The authors cite the new ESC guideline recommendations of directly starting a fixed combination of antihypertensive agents for persons with significantly high blood pressure (or those at an increased risk for it) (1, 2). However, there are no studies to date that compare cardiovascular events in monotherapy versus combination therapy (2). Instead, the rational given are the high rates (25%–65%) of poor adherence to therapies with multiple antihypertensive drugs; however, these rates were reported for patients with treatment resistance or in tertiary care (3, 4) and are therefore not transferable to primary care. From the point of view of primary care, controllability of the individual drugs in the phase of blood pressure adjustment makes sense and allows the adverse reactions specific for each drug to be more easily recognizable.
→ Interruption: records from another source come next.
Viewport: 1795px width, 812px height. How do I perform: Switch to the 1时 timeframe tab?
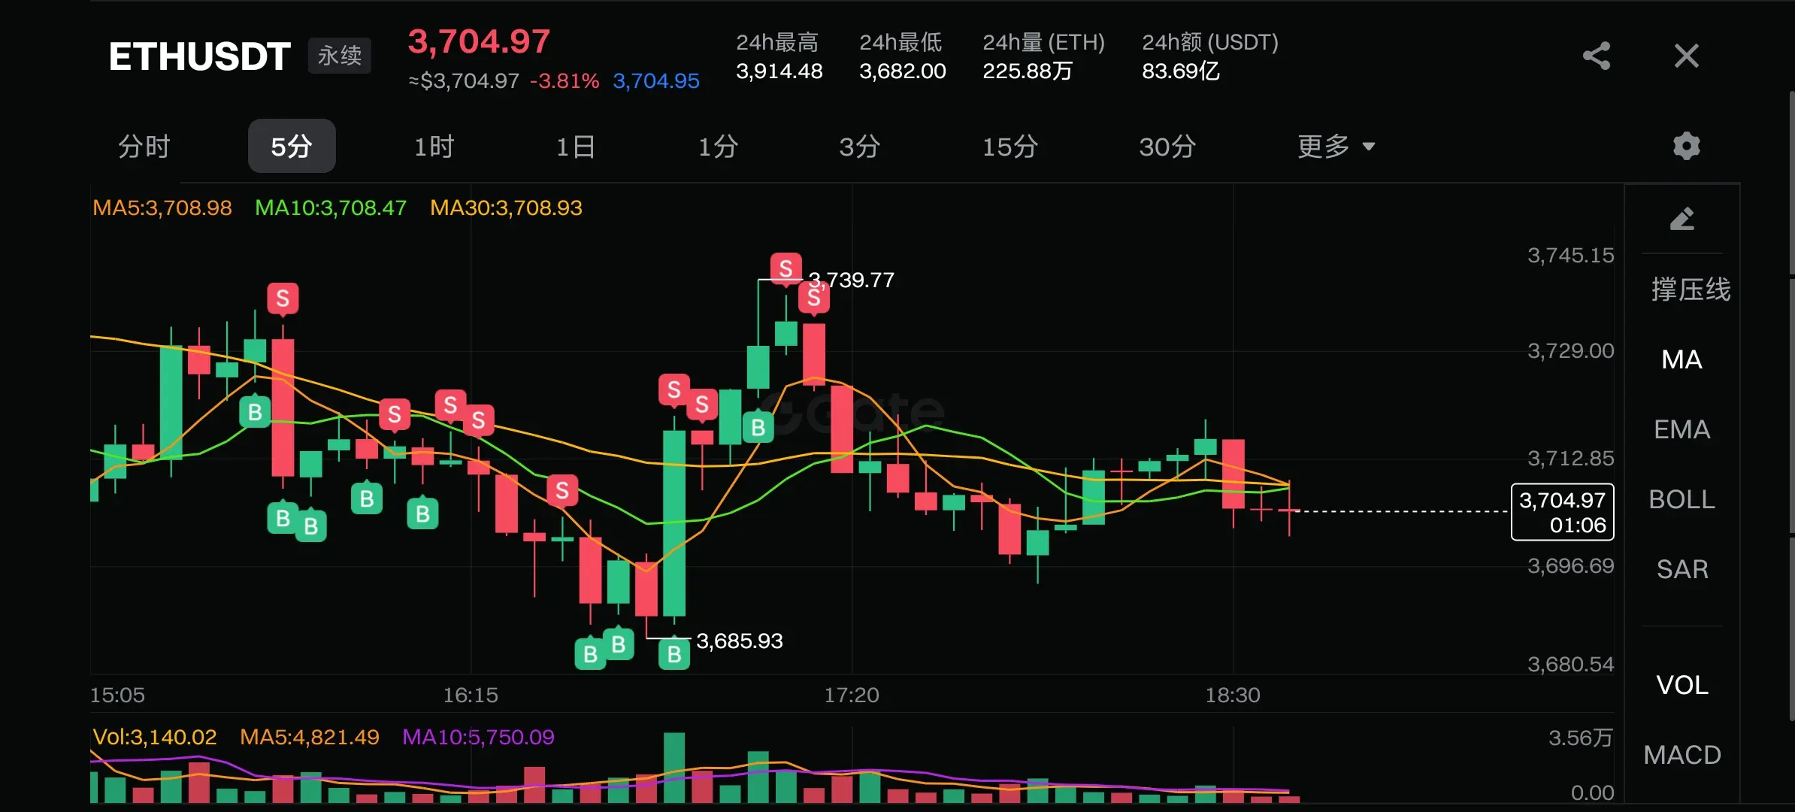(434, 146)
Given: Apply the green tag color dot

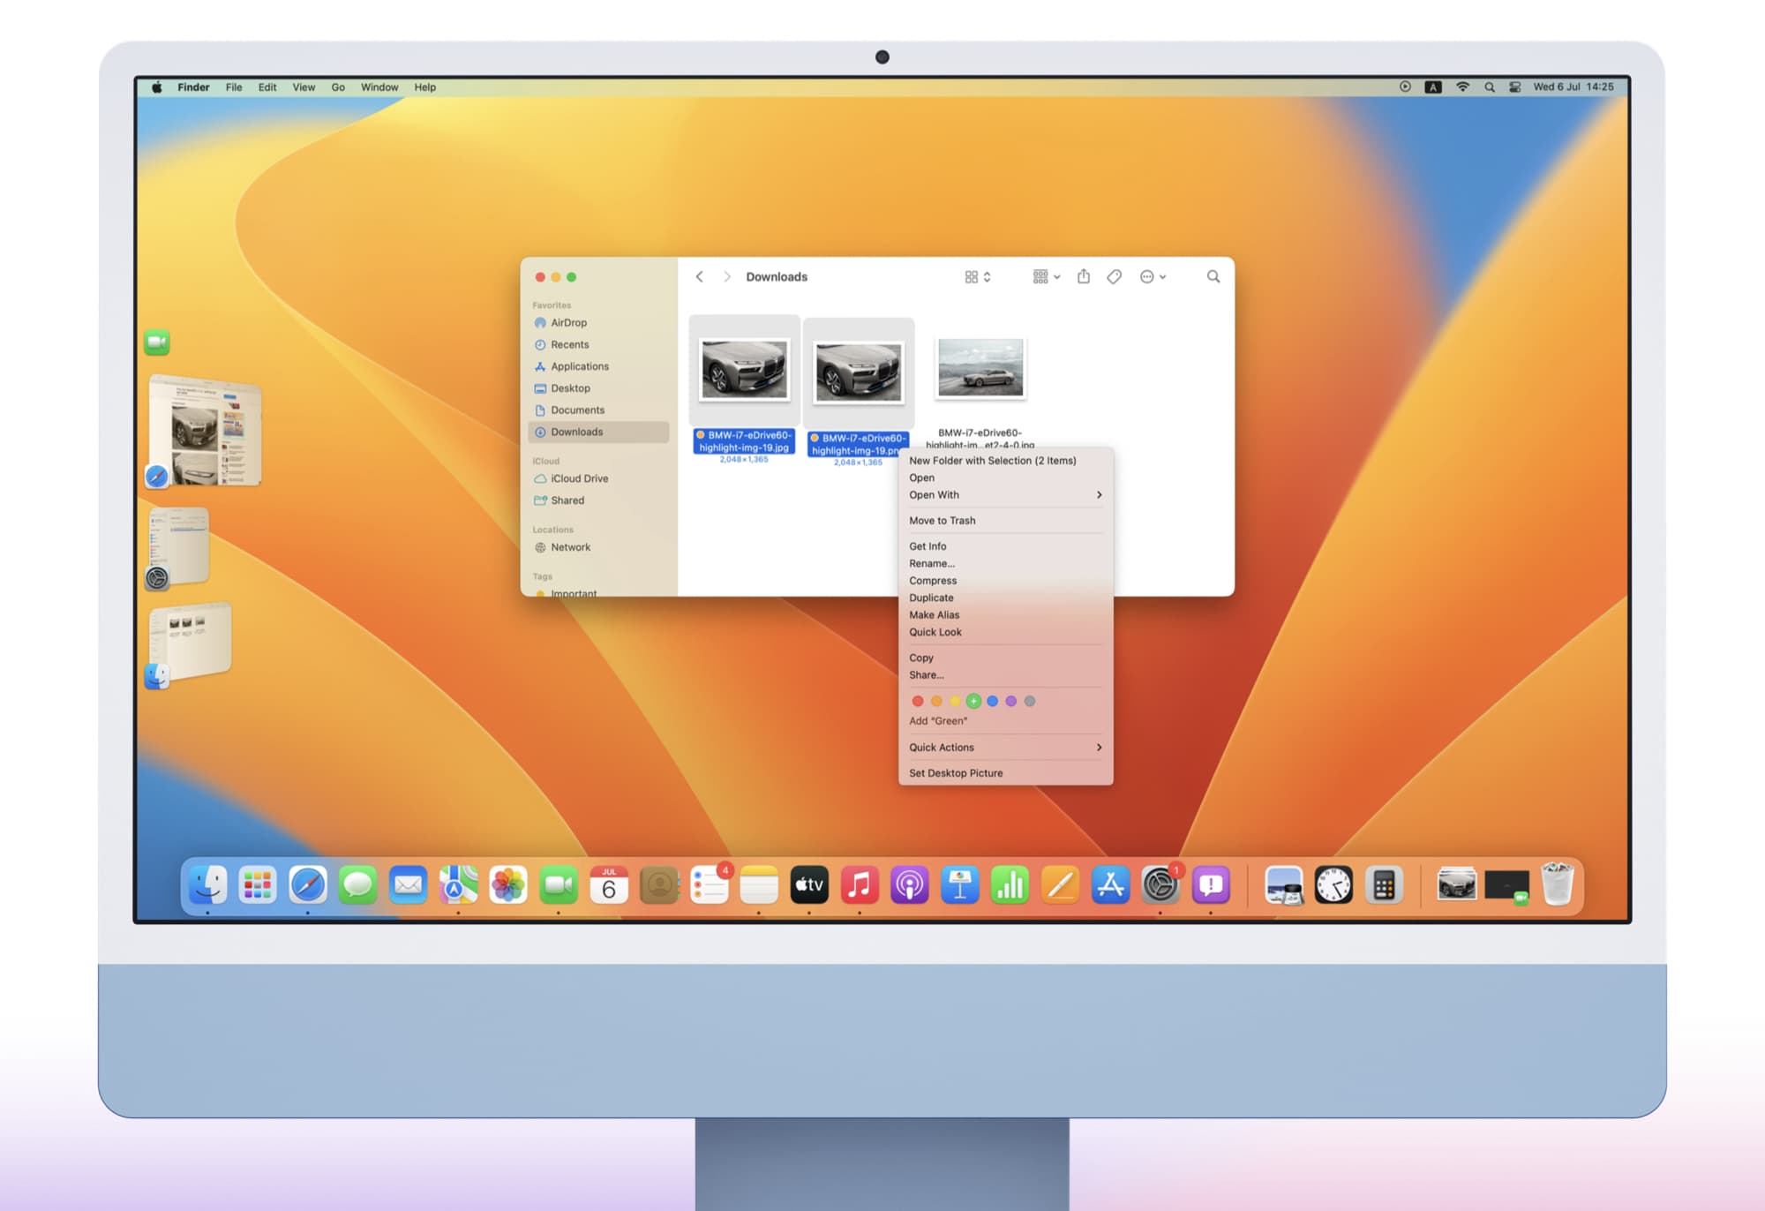Looking at the screenshot, I should 973,702.
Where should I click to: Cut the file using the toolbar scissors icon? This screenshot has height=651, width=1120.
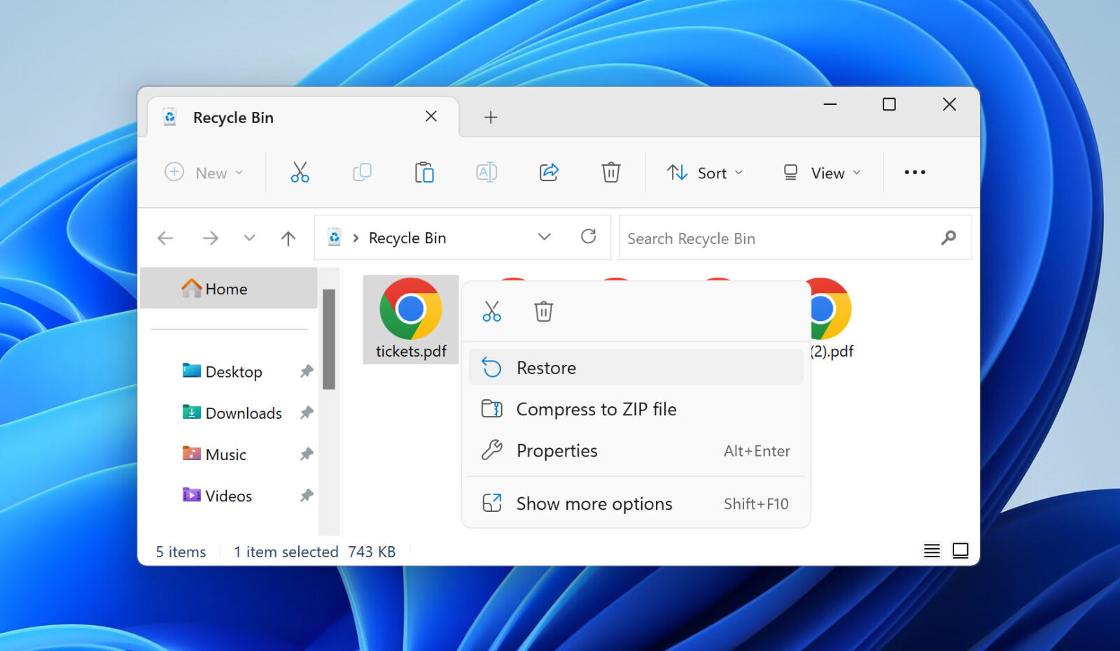click(x=300, y=172)
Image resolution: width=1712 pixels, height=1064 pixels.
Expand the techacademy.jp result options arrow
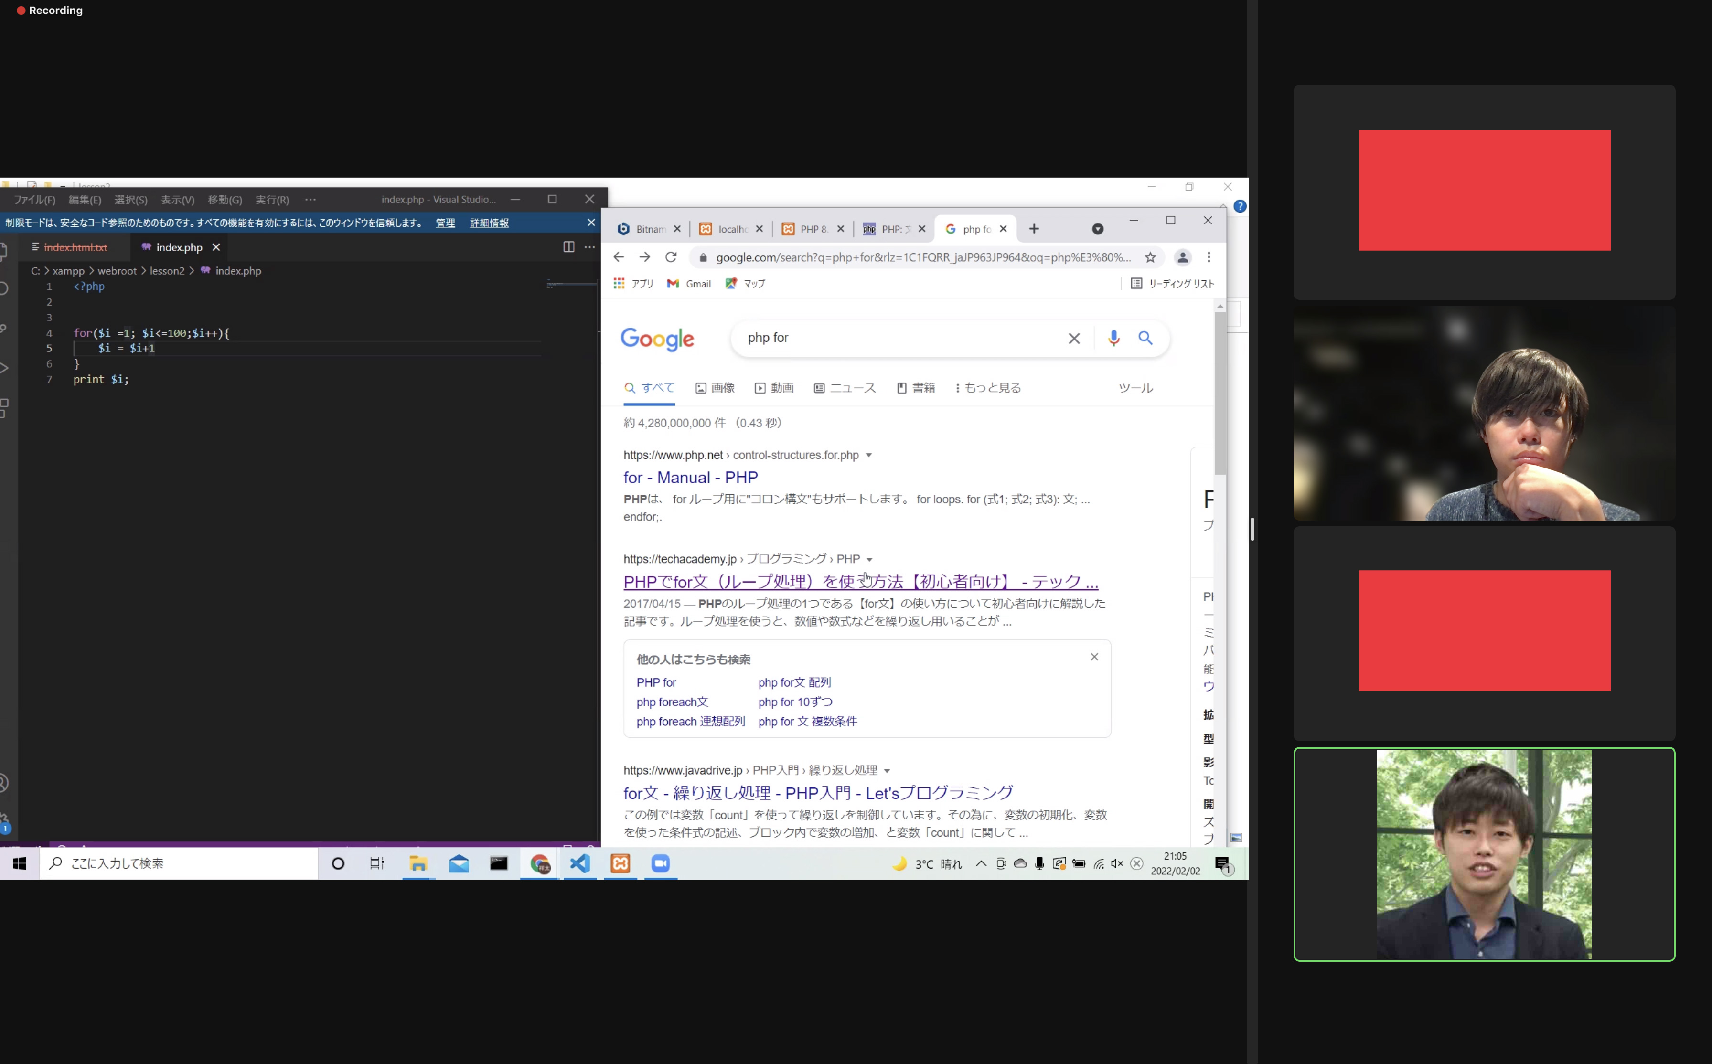pyautogui.click(x=870, y=559)
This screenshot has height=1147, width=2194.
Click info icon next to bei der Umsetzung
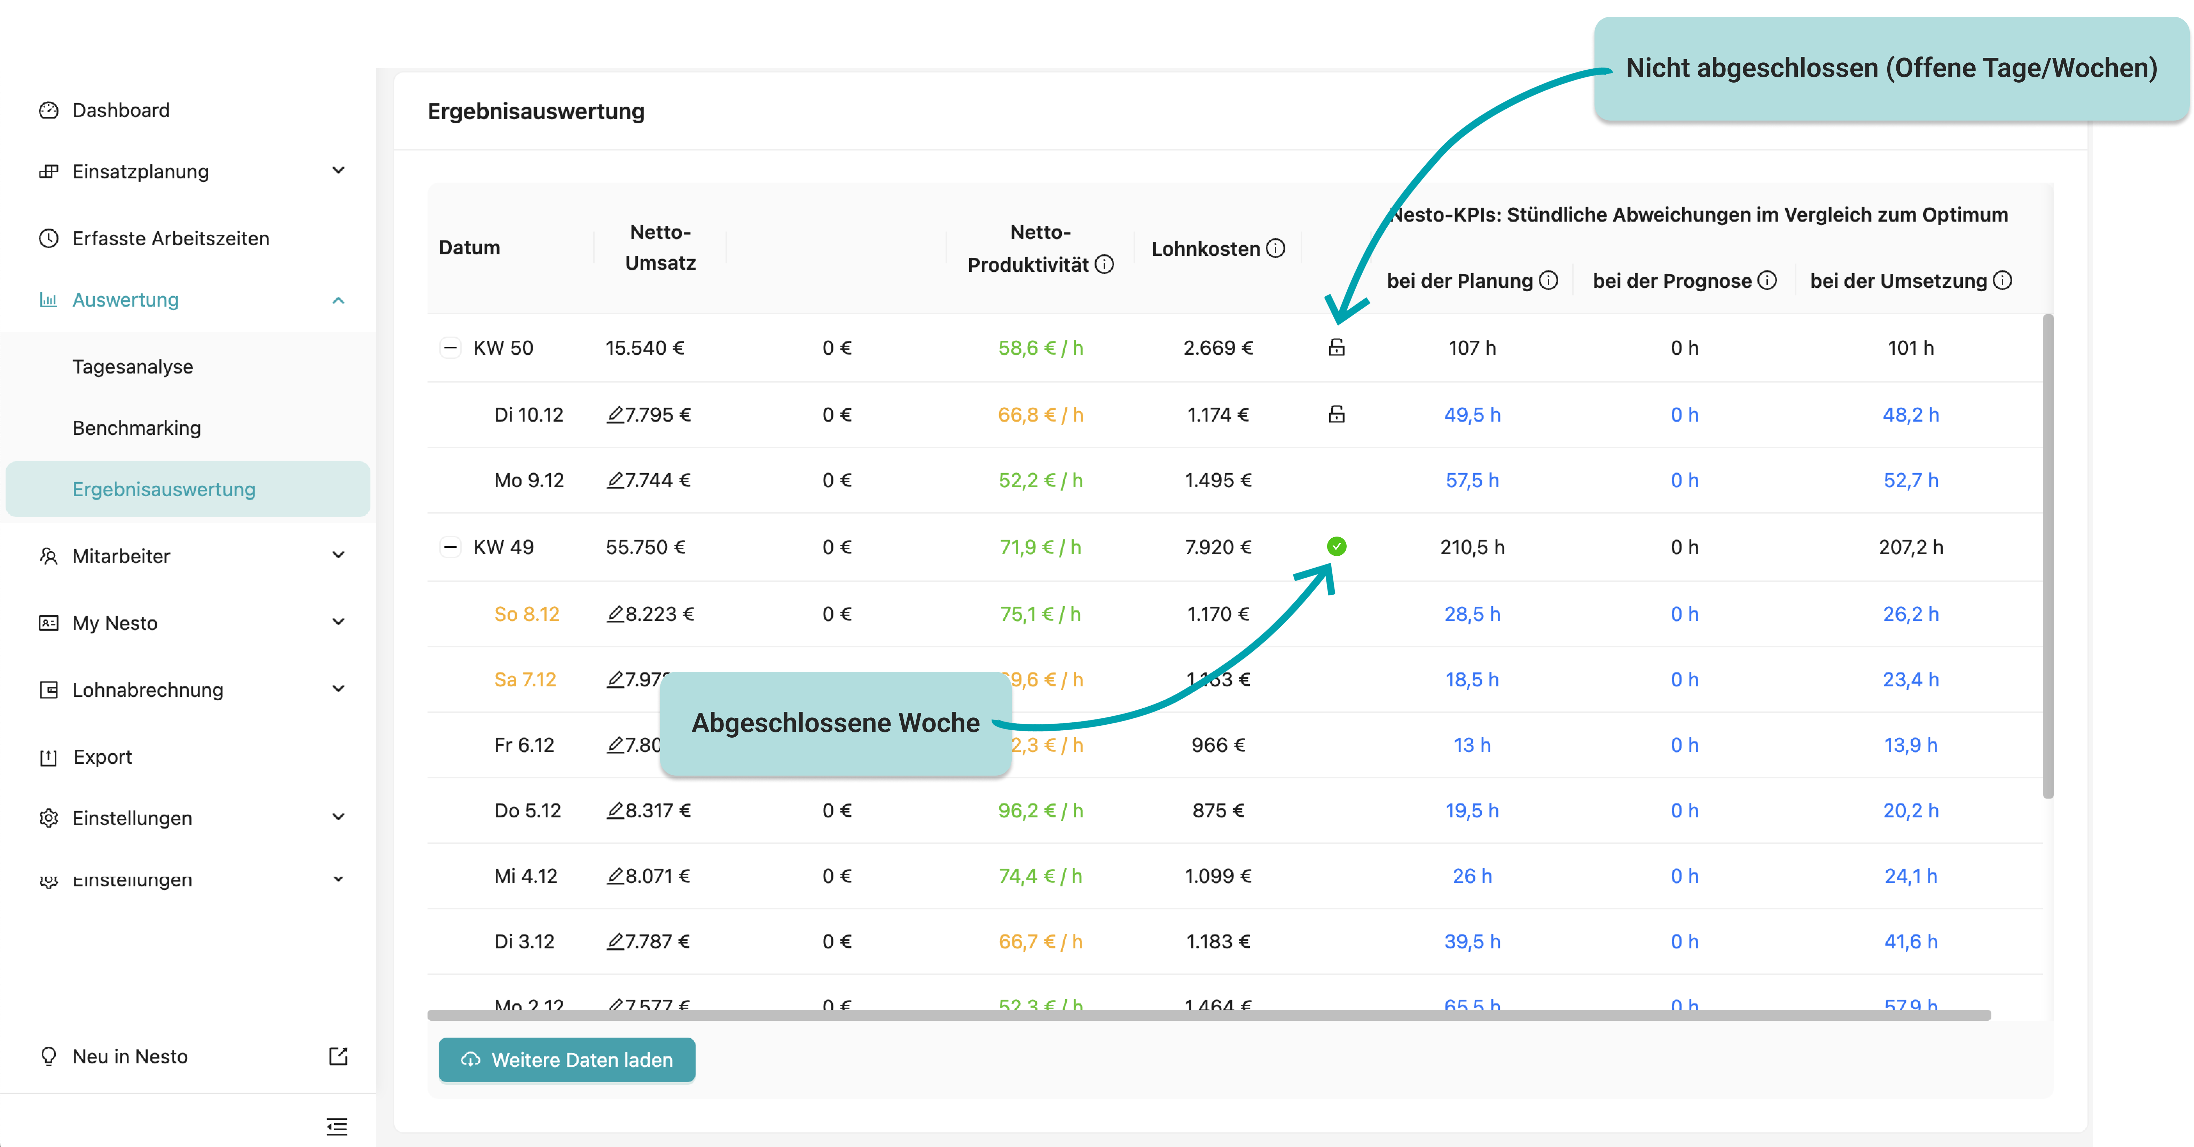coord(2002,280)

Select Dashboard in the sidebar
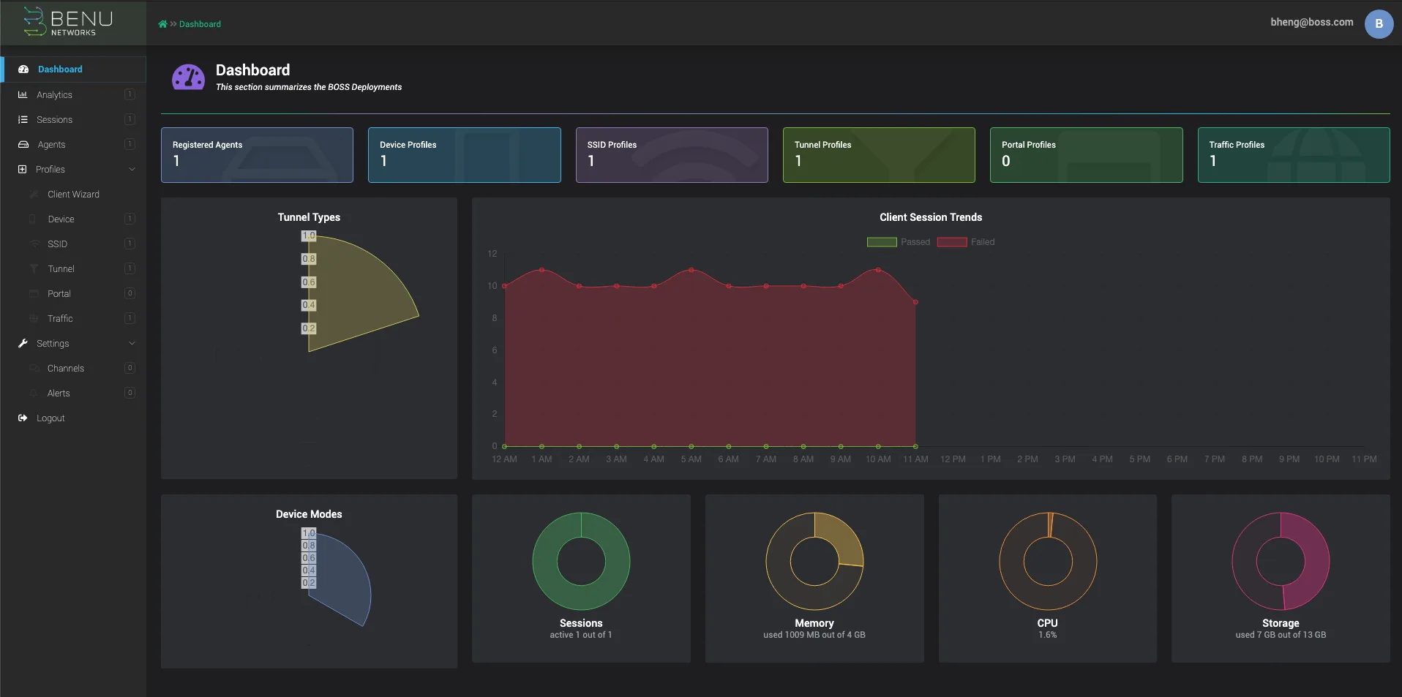[x=59, y=69]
Many fixed combinations are significantly more expensive than single drugs. This is particularly true for the combinations of ACE inhibitors and AT1 blockers with calcium antagonists shown in Figure 5 in the article. When therapy was started in the hospital, diuretic combinations are often overdosed afterwards in the home environment because of the delayed-onset effect. Starting a fixed combination in the inpatient phase requires the primary care physician to carry out a time-consuming adjustment of medication after discharge.
Footnotes
Conflict of interest statement
The author declares that no conflict of interest exists.